Fast fashion brands often overproduce their collections and are left with staggering amounts of unsold inventory at the end of the season, which are either marked down or discarded as waste.
The fast fashion industry is intentionally designed this way, with margins built into the business that allow for slashing prices or getting rid of styles that aren't selling—but this way of doing business is just about the farthest thing from sustainable.
But in the slow fashion industry, profit margins are typically much smaller due to the higher costs of fair pay and quality goods, and collections are often made in small batches to reduce waste and better reflect consumer demand.
For many brands, offering massive discounts just isn't financially viable. Further, discounts tend to encourage overconsumption, which is antithetical to just about everything the slow fashion industry stands for—so even if brands can afford it, many just don't want to participate.
I know this issue isn't black and white. Many people argue that slow fashion isn't accessible to all types of consumers due to the higher price point, and some customers save all year so they can invest in a few key pieces when they finally go on sale.

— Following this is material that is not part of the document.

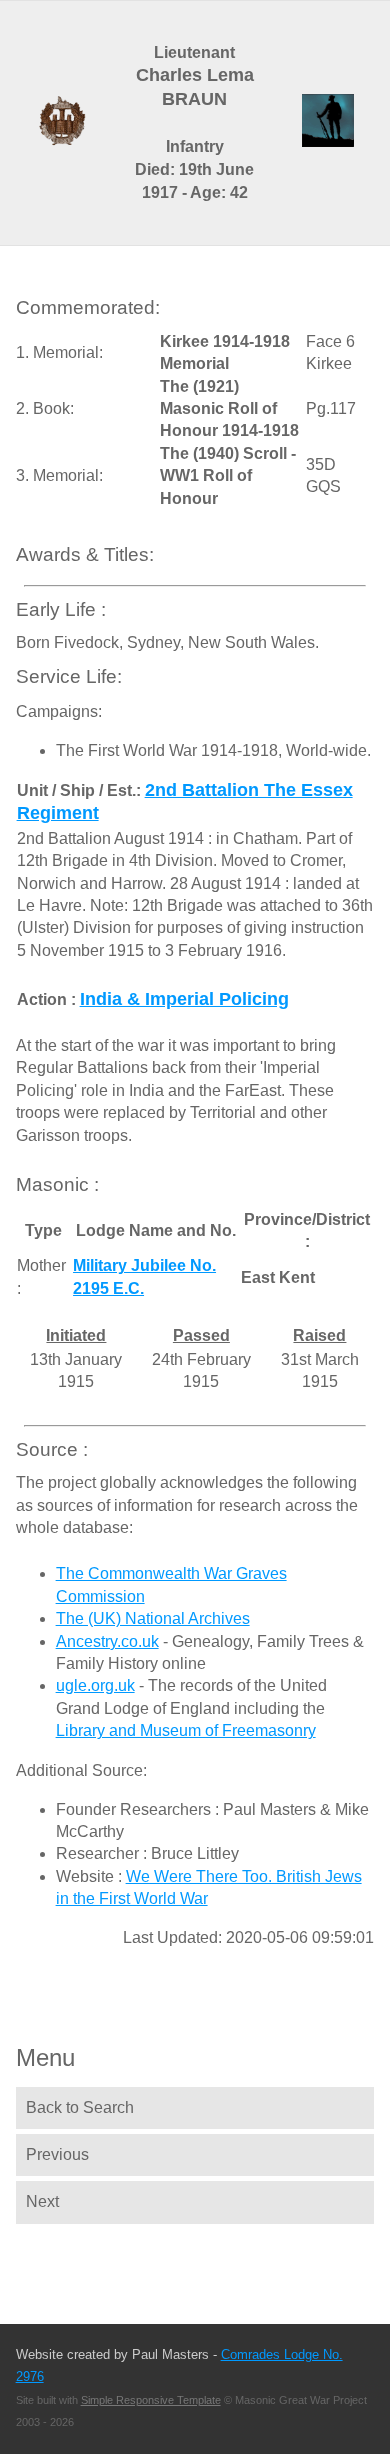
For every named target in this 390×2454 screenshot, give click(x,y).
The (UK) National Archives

I completely understand this perspective, and I'll be the first to admit that I have to plan ahead and think consciously and carefully about my purchase decisions before I make them.
But ultimately, I think it's time to reframe what we think of as an appropriate price point for what we wear or what we bring into our homes.

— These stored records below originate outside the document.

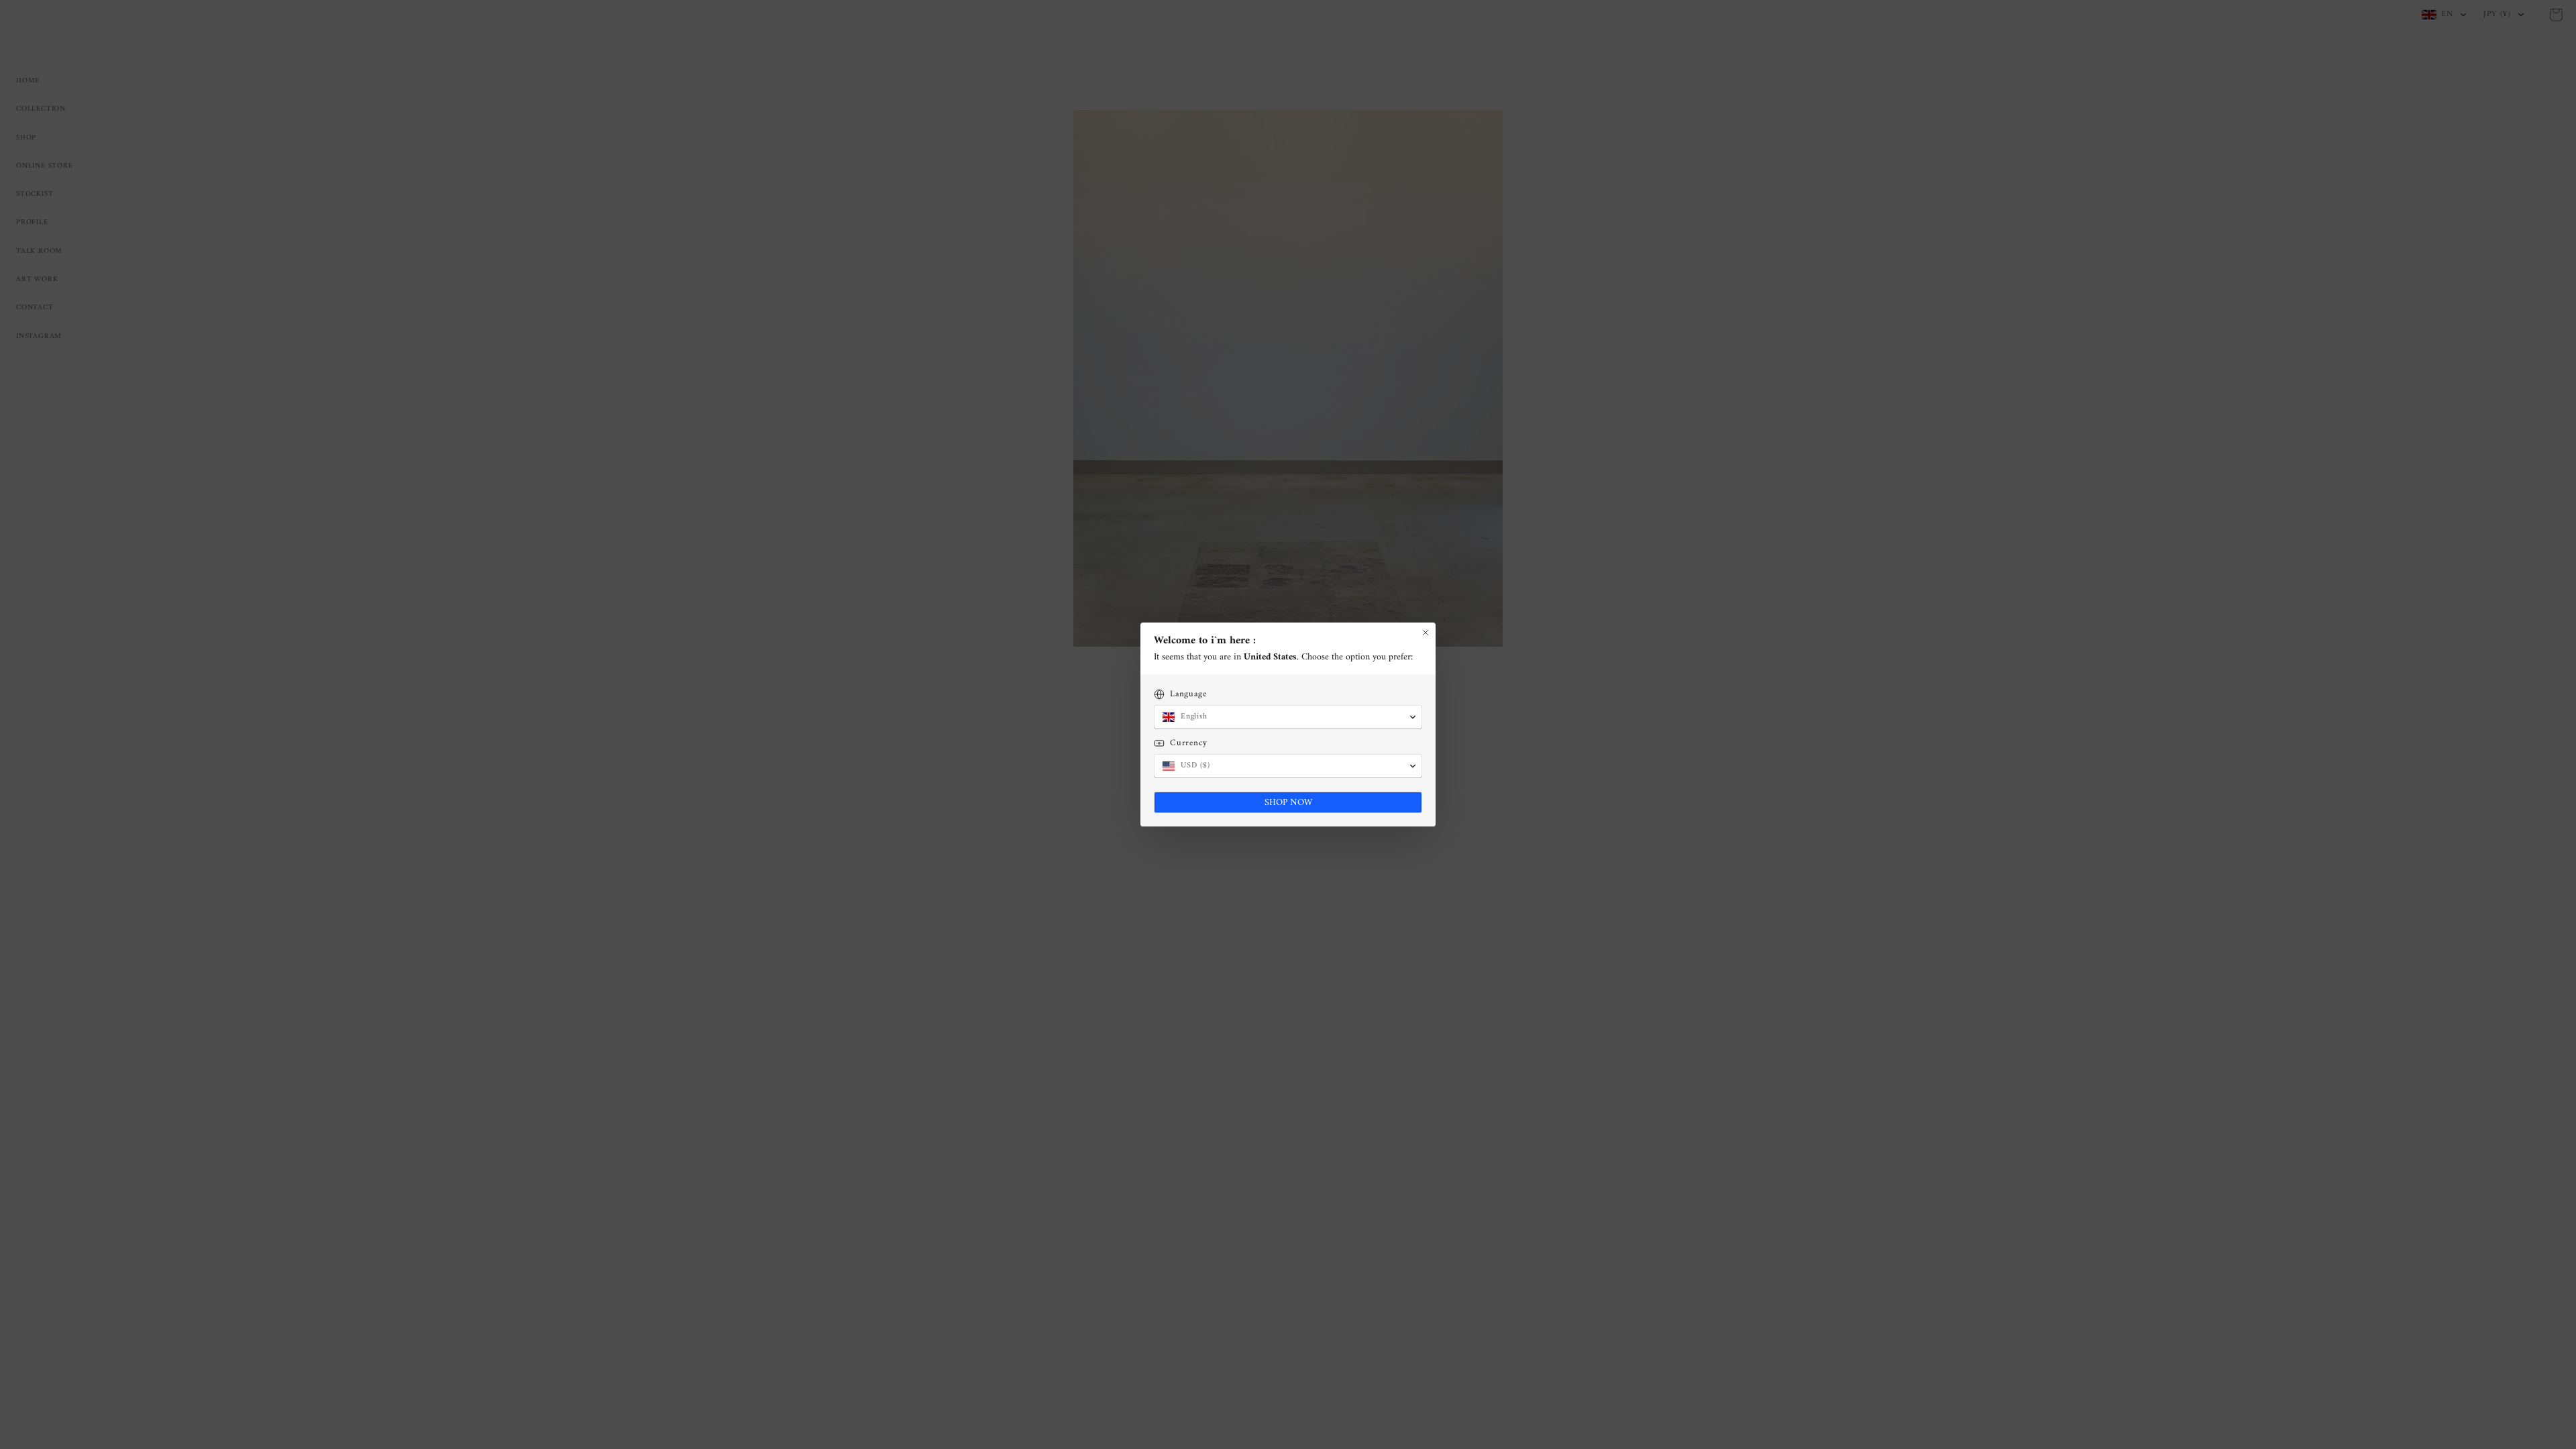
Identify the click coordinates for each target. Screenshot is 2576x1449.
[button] (1288, 717)
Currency (1188, 743)
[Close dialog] (1425, 632)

Instead of accepting $5 or $10 shirts as the industry standard, we should be asking how the brand can afford to sell them that cheaply and what corners had to be cut in the process.
Instead of buying a whole new wardrobe every season, we should be thoughtfully planning for a few new pieces that we want to invest in and that will last us for years to come.
Instead of continuing to support multinational companies that generate millions of tons of textile and inventory waste, we should be supporting small businesses that are taking imperfect action to do things right.
Now I'm not saying you should never buy anything for the rest of your life. Nor am I saying that LIYA will never run a sale or strive to make our pieces more financially accessible to anyone who may want sustainably made goods.
All I'm saying is before you go on a major shopping spree, think about whether you actually would have bought those items otherwise, and how these discounts might affect the business model of the brand you're buying from.
Your wallet (and the planet) will thank you.